Few Bible passages cause people to cringe the way St. Paul’s instructions to husbands and wives do. In our current culture, gender equality receives a lot of attention from the media and politicians. Since women and men are supposedly equal in every way, many reject St. Paul’s teaching that wives must be subject to their husbands as archaic.

However, since St. Paul’s words are Scripture and therefore still applicable today, this article will elucidate his instructions and give the reader the tools necessary to defend his perennial teaching on this important topic. One must not approach St. Paul’s letters, or any other words of Scripture, with a prejudicial eye toward inequality. Rather, we must view his words as promoting spousal complementarity and order in the marital union.

St. Paul’s Instructions to the Ephesians

St. Paul begins his instructions in chapter 5 with the admonition to put away all immorality. Then he says to the men, “Look carefully then how you walk, not as unwise men but as wise…. Therefore, do not be foolish, but understand what the will of the Lord is.” “Be subject to one another out of reverence for Christ.”

Thus, men are to be holy, wise in the Lord, and understanding of His will. Within this structure, Christian men are to submit themselves to Christ and to one another (vs. 21). By understanding God’s will and submitting themselves to other men wiser in the faith, husbands will gain the knowledge and discipline to lead their families.

Within this context, St. Paul writes,

Wives, be subject to your husbands, as to the Lord. For the husband is the head of the wife as Christ is the head of the Church, his body, and is himself its Savior. As the Church is subject to Christ, so let wives also be subject in everything to their husbands (Ephesians 5:22-24).

Since Christ’s headship over the Church, his bride (5:29-32), will never change, husbands are to exercise headship over their wives, and wives are to subject themselves to their husbands. But within what framework are husbands and wives called to this responsibility?

St. Paul continues,

Husbands, love your wives, as Christ loved the Church and gave himself up for her, that he might sanctify her, having cleansed her by the washing of water with the word, that he might present the Church to himself in splendor, without spot or wrinkle or any such thing, that she might be holy and without blemish. Even so husbands should love their wives as their own bodies (5:25-28).
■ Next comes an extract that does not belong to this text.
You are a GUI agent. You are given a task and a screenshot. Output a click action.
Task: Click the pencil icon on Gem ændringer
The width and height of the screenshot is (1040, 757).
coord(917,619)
Husbands are to exercise marital headship as Christ does. A husband must sacrificially love his wife and help her prepare for heaven, “that she might be holy and without blemish.”

Thus, St. Paul calls men to imitate Christ’s love for the Church. Christ gives everything to make His bride holy and ready for heaven. He protects her and gives His entire being for her. In this sense, husbands submit themselves to their wives.
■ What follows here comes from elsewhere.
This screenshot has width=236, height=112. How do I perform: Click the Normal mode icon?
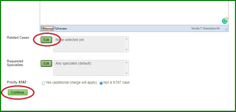tap(43, 28)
St. Paul completes his instructions with the following verses,

For no man ever hates his own flesh, but nourishes and cherishes it, as Christ does the Church, because we are members of his body. ‘For this reason, a man shall leave his father and mother and be joined to his wife, and the two shall become one flesh.’ This is a great mystery, and I mean in reference to Christ and the Church; however, let each one of you love his wife as himself, and let the wife see that she respects her husband (5:29-33).
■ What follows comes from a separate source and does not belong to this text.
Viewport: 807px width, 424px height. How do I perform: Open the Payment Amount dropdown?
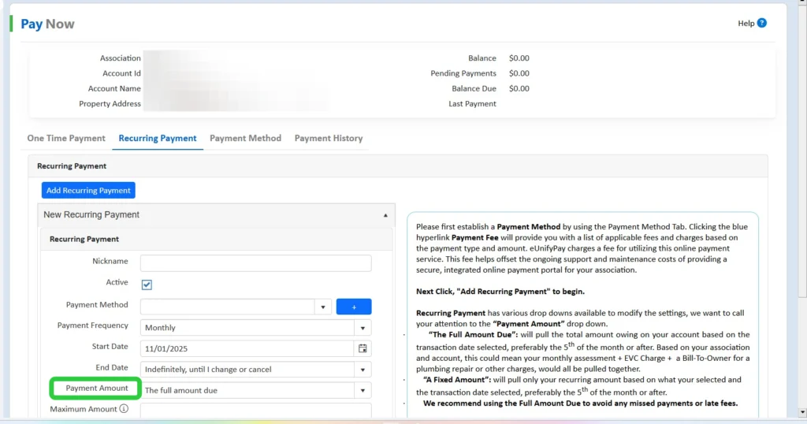click(x=363, y=390)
St. Paul tells husbands to love their wives as themselves. If one loves his wife as himself, he treats her as one who is equal. Similarly, Jesus treats His wife (the Church) as an equal in that He loves her, respects her, and gives her the freedom to make her own decisions, while simultaneously providing the knowledge and grace to help her teach and do what is just.

Although husbands cannot confer grace upon their wives, they can behave graciously and pray for God to give them grace. They can take the time to learn God’s will, to share it with their wives, and give them the love they need to grow in Christ. If a husband is contentious about every little thing and behaves hypocritically, he will push is wife away from himself and possibly from God.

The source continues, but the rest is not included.